(Data section):

'''

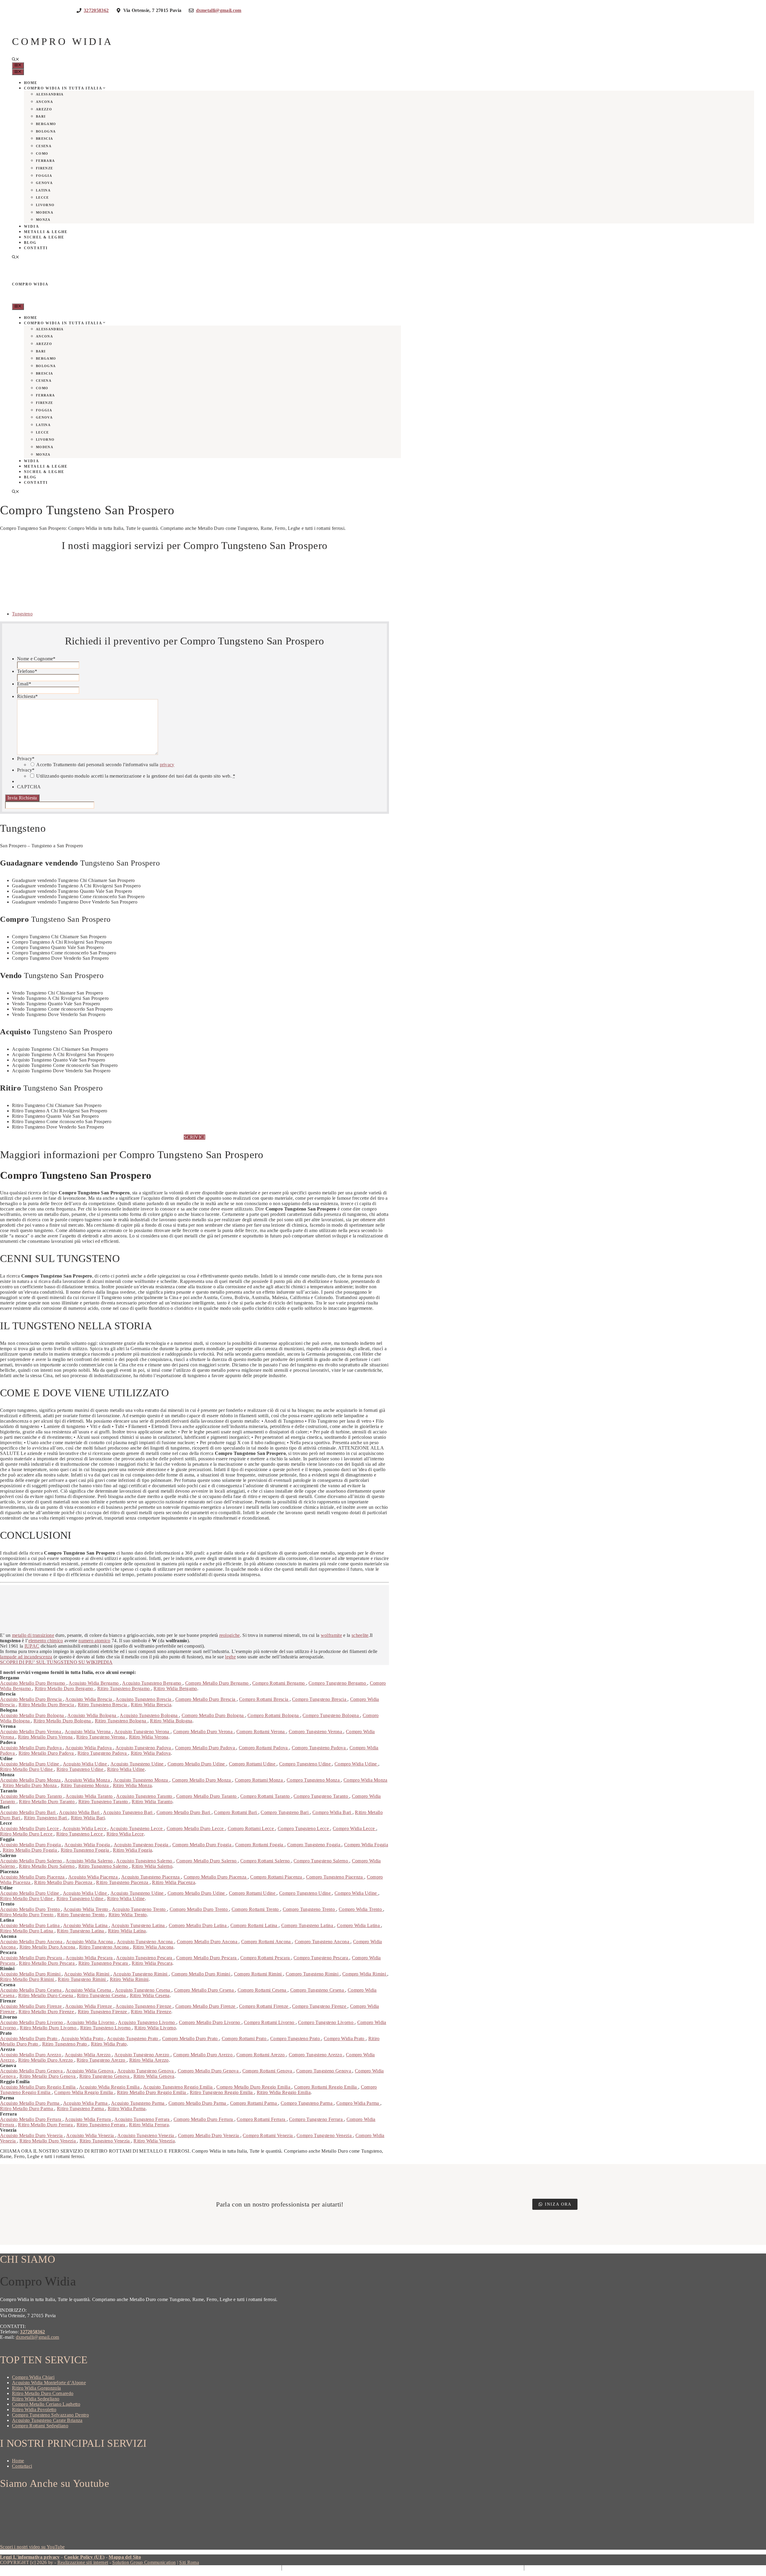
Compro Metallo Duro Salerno (207, 1860)
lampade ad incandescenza (26, 1656)
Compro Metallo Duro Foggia (202, 1844)
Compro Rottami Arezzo (261, 2054)
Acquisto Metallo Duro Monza (31, 1780)
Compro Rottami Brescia (264, 1699)
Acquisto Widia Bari (80, 1812)
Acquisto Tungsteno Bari (128, 1812)
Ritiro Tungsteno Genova (105, 2076)
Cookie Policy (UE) (84, 2557)
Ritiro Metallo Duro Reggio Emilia (152, 2092)
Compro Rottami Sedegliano (40, 2425)
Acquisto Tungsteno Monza (141, 1780)
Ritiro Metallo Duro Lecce (27, 1833)
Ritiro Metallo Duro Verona (46, 1736)
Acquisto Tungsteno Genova (146, 2070)
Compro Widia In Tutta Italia (63, 88)
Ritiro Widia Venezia (153, 2140)
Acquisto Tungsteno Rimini (141, 1973)
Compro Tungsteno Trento (309, 1909)
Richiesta (27, 696)
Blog (30, 243)
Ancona (44, 102)
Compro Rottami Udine (253, 1763)
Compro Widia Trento (361, 1909)
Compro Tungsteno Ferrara (316, 2119)
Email (24, 683)
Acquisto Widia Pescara (90, 1957)
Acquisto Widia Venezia (90, 2135)
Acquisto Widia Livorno (90, 2022)
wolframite (331, 1635)
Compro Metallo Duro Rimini (201, 1973)
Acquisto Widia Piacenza (93, 1876)
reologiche (229, 1635)
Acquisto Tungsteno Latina (138, 1925)
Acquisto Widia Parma (86, 2103)
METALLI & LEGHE (46, 232)
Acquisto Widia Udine (85, 1763)
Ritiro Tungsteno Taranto (103, 1801)
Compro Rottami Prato (245, 2038)
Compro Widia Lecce (354, 1828)
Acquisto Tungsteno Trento (139, 1909)
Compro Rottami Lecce (251, 1828)
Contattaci (22, 2466)
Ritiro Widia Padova (151, 1753)
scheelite (360, 1635)
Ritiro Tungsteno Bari (46, 1817)
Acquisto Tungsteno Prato (133, 2038)
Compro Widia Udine (356, 1763)
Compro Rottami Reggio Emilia (326, 2087)
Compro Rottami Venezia (268, 2135)
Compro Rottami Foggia (260, 1844)
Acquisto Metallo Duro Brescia (31, 1699)
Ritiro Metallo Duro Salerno (47, 1866)
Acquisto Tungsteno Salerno (145, 1860)
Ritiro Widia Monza (132, 1785)
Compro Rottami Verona (261, 1731)
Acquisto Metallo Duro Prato (29, 2038)
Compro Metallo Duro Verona (203, 1731)
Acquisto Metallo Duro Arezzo (31, 2054)
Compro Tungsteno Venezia (325, 2135)
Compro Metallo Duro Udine (197, 1763)
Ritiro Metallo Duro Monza (30, 1785)
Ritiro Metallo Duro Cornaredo (42, 2393)
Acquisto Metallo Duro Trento (30, 1909)
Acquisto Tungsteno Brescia (144, 1699)
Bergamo (46, 124)
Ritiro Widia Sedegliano (35, 2398)
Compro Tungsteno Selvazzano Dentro (50, 2414)
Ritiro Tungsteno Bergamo (124, 1688)
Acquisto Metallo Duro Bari (28, 1812)
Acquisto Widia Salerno (90, 1860)
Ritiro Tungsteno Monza (85, 1785)
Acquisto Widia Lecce (85, 1828)
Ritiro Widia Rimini (129, 1979)
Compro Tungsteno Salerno (321, 1860)
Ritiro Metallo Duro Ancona (48, 1947)
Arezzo (44, 109)
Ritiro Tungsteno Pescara (103, 1963)
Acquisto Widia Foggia (87, 1844)
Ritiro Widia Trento (128, 1914)
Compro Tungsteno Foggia (314, 1844)
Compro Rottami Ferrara (261, 2119)
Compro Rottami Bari (236, 1812)
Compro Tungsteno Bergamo (337, 1683)
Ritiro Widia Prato (109, 2043)
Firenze (44, 168)
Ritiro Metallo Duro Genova (48, 2076)
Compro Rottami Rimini (258, 1973)
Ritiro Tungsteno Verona (101, 1736)
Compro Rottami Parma (254, 2103)
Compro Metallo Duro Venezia (209, 2135)
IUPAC (32, 1646)
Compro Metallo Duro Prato (190, 2038)
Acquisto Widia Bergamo (94, 1683)
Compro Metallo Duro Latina (198, 1925)
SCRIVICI (194, 1137)
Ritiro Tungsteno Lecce (80, 1833)
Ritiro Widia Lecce (125, 1833)
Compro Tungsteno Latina (308, 1925)
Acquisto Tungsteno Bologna (149, 1715)
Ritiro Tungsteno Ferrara (102, 2124)
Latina (43, 190)
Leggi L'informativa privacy (30, 2557)
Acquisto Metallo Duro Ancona (31, 1941)
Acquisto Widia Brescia (89, 1699)
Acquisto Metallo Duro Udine (30, 1763)
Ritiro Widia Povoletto (34, 2409)
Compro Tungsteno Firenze (319, 2006)
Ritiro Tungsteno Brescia (103, 1704)
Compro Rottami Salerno (265, 1860)
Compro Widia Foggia (366, 1844)
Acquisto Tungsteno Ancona (145, 1941)
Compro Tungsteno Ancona (323, 1941)
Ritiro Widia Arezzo (149, 2060)
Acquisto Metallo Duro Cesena (31, 1990)
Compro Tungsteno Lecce (304, 1828)
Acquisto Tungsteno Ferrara (142, 2119)
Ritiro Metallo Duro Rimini (27, 1979)
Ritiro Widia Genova (153, 2076)
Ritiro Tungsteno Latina (81, 1930)
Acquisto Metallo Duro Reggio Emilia (38, 2087)
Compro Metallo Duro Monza (202, 1780)
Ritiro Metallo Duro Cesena (46, 1995)
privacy (167, 764)
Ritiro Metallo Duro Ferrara (46, 2124)
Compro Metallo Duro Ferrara (204, 2119)
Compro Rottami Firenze (264, 2006)
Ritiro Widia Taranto (152, 1801)
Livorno (45, 205)
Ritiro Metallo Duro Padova (47, 1753)
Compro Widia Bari (332, 1812)
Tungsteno (22, 613)
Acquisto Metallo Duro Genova (32, 2070)
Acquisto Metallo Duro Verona (31, 1731)
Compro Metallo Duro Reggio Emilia (253, 2087)
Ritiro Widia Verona (148, 1736)
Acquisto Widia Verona (88, 1731)
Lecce (42, 197)
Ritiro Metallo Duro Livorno (48, 2027)
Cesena (43, 146)
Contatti (36, 248)
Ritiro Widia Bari (88, 1817)
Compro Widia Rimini (364, 1973)
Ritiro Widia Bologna (171, 1720)
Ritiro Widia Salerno (152, 1866)
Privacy (26, 758)
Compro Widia (62, 41)
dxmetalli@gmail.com (218, 10)
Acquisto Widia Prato (83, 2038)
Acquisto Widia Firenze (89, 2006)
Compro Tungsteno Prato (295, 2038)
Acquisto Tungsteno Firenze (144, 2006)
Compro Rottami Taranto (265, 1796)
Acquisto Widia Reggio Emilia (110, 2087)
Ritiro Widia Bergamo (175, 1688)
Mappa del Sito (125, 2557)
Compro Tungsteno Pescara (321, 1957)
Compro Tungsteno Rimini (313, 1973)
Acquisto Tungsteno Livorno (147, 2022)
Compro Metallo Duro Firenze (206, 2006)
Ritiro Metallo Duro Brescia (47, 1704)
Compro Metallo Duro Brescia (206, 1699)
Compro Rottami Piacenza (276, 1876)
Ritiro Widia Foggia (132, 1850)
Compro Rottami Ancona (266, 1941)
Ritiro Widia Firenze (151, 2011)
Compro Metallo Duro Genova (209, 2070)
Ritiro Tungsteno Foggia (85, 1850)
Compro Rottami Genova (268, 2070)
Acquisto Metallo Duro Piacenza (33, 1876)
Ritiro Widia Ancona (153, 1947)
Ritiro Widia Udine (126, 1769)
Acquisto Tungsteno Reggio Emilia (178, 2087)
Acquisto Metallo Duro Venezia (32, 2135)
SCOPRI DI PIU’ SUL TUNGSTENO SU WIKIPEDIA (56, 1662)
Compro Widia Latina (359, 1925)
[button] (15, 60)
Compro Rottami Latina (254, 1925)
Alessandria (50, 94)
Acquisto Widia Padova (89, 1747)
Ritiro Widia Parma (127, 2108)
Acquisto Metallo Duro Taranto (31, 1796)
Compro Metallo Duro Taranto (207, 1796)
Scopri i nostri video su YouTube (32, 2546)
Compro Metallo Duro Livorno (210, 2022)
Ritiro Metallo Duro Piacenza (63, 1882)
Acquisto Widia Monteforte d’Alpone (49, 2382)
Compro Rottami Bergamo (279, 1683)
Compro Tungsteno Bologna (331, 1715)
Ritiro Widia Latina (127, 1930)
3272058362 (32, 2331)
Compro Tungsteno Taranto (321, 1796)
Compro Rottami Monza (259, 1780)
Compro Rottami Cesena (263, 1990)
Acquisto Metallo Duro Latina (30, 1925)
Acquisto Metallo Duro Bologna (32, 1715)
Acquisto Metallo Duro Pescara (31, 1957)
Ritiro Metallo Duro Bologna (63, 1720)
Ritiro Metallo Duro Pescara (47, 1963)
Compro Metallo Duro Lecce (196, 1828)
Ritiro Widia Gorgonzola (36, 2388)
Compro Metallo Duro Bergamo (217, 1683)
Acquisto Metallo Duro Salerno (31, 1860)
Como (42, 153)
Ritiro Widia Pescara (152, 1963)
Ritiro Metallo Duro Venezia (48, 2140)
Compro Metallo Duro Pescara (207, 1957)
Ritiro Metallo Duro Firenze (47, 2011)
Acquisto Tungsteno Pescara (145, 1957)
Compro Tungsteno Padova (319, 1747)
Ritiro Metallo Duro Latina (27, 1930)
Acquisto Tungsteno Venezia (146, 2135)
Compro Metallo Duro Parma (197, 2103)
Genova (44, 183)
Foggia (44, 175)
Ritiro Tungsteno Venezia (105, 2140)
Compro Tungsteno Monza (314, 1780)
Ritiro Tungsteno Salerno (103, 1866)
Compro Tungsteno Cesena (317, 1990)
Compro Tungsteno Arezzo (316, 2054)
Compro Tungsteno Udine (305, 1763)
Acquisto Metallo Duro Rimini (31, 1973)
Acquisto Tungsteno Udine (137, 1763)
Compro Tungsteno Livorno (326, 2022)
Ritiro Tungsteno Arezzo (102, 2060)
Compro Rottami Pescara (265, 1957)
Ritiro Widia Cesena (150, 1995)
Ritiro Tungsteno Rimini (82, 1979)
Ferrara (45, 160)
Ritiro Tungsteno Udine (80, 1769)
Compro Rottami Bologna (273, 1715)
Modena (44, 212)
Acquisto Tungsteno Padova (143, 1747)
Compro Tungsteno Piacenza (335, 1876)
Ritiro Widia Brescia (151, 1704)
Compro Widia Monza (365, 1780)
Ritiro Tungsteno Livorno (106, 2027)
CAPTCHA (29, 786)
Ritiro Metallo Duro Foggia (30, 1850)
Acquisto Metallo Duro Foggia (31, 1844)
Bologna (46, 131)
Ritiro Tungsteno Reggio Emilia (222, 2092)
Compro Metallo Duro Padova (205, 1747)
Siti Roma (189, 2562)
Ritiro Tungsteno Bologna (121, 1720)
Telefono (27, 671)
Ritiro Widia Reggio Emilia (284, 2092)
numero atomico (94, 1640)
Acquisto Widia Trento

'''

(Task objective): Give the lines from the one containing "Ritiro Widia Venezia (153, 2140)" through the one containing "Acquisto Metallo Duro Bari (28, 1812)", both included, as a Markdown table with the columns Row and Line. Number each line in Row and omit blank lines.

(Reply):
| Row | Line |
|---|---|
| 1 | Ritiro Widia Venezia (153, 2140) |
| 2 | Acquisto Tungsteno Rimini (141, 1973) |
| 3 | Compro Tungsteno Trento (309, 1909) |
| 4 | Richiesta (27, 696) |
| 5 | Blog (30, 243) |
| 6 | Ancona (44, 102) |
| 7 | Compro Rottami Udine (253, 1763) |
| 8 | Compro Widia Trento (361, 1909) |
| 9 | Compro Tungsteno Ferrara (316, 2119) |
| 10 | Email (24, 683) |
| 11 | Acquisto Widia Pescara (90, 1957) |
| 12 | Acquisto Widia Venezia (90, 2135) |
| 13 | Acquisto Widia Livorno (90, 2022) |
| 14 | wolframite (331, 1635) |
| 15 | Compro Metallo Duro Rimini (201, 1973) |
| 16 | Acquisto Widia Piacenza (93, 1876) |
| 17 | reologiche (229, 1635) |
| 18 | Acquisto Tungsteno Latina (138, 1925) |
| 19 | Acquisto Widia Parma (86, 2103) |
| 20 | METALLI & LEGHE (46, 232) |
| 21 | Acquisto Widia Udine (85, 1763) |
| 22 | Ritiro Tungsteno Taranto (103, 1801) |
| 23 | Compro Rottami Prato (245, 2038) |
| 24 | Compro Widia Lecce (354, 1828) |
| 25 | Acquisto Tungsteno Trento (139, 1909) |
| 26 | Compro Rottami Lecce (251, 1828) |
| 27 | Contattaci (22, 2466) |
| 28 | Ritiro Widia Padova (151, 1753) |
| 29 | scheelite (360, 1635) |
| 30 | Ritiro Tungsteno Bari (46, 1817) |
| 31 | Acquisto Tungsteno Prato (133, 2038) |
| 32 | Compro Widia Udine (356, 1763) |
| 33 | Compro Rottami Reggio Emilia (326, 2087) |
| 34 | Compro Rottami Venezia (268, 2135) |
| 35 | Compro Rottami Foggia (260, 1844) |
| 36 | Acquisto Metallo Duro Brescia (31, 1699) |
| 37 | Ritiro Metallo Duro Salerno (47, 1866) |
| 38 | Acquisto Tungsteno Salerno (145, 1860) |
| 39 | Ritiro Widia Monza (132, 1785) |
| 40 | Compro Rottami Verona (261, 1731) |
| 41 | Acquisto Metallo Duro Prato (29, 2038) |
| 42 | Compro Metallo Duro Verona (203, 1731) |
| 43 | Acquisto Metallo Duro Arezzo (31, 2054) |
| 44 | Compro Tungsteno Venezia (325, 2135) |
| 45 | Compro Metallo Duro Udine (197, 1763) |
| 46 | Ritiro Metallo Duro Monza (30, 1785) |
| 47 | Ritiro Metallo Duro Cornaredo (42, 2393) |
| 48 | Acquisto Metallo Duro Trento (30, 1909) |
| 49 | Acquisto Tungsteno Brescia (144, 1699) |
| 50 | Bergamo (46, 124) |
| 51 | Ritiro Widia Sedegliano (35, 2398) |
| 52 | Compro Tungsteno Selvazzano Dentro (50, 2414) |
| 53 | Ritiro Tungsteno Bergamo (124, 1688) |
| 54 | Acquisto Metallo Duro Bari (28, 1812) |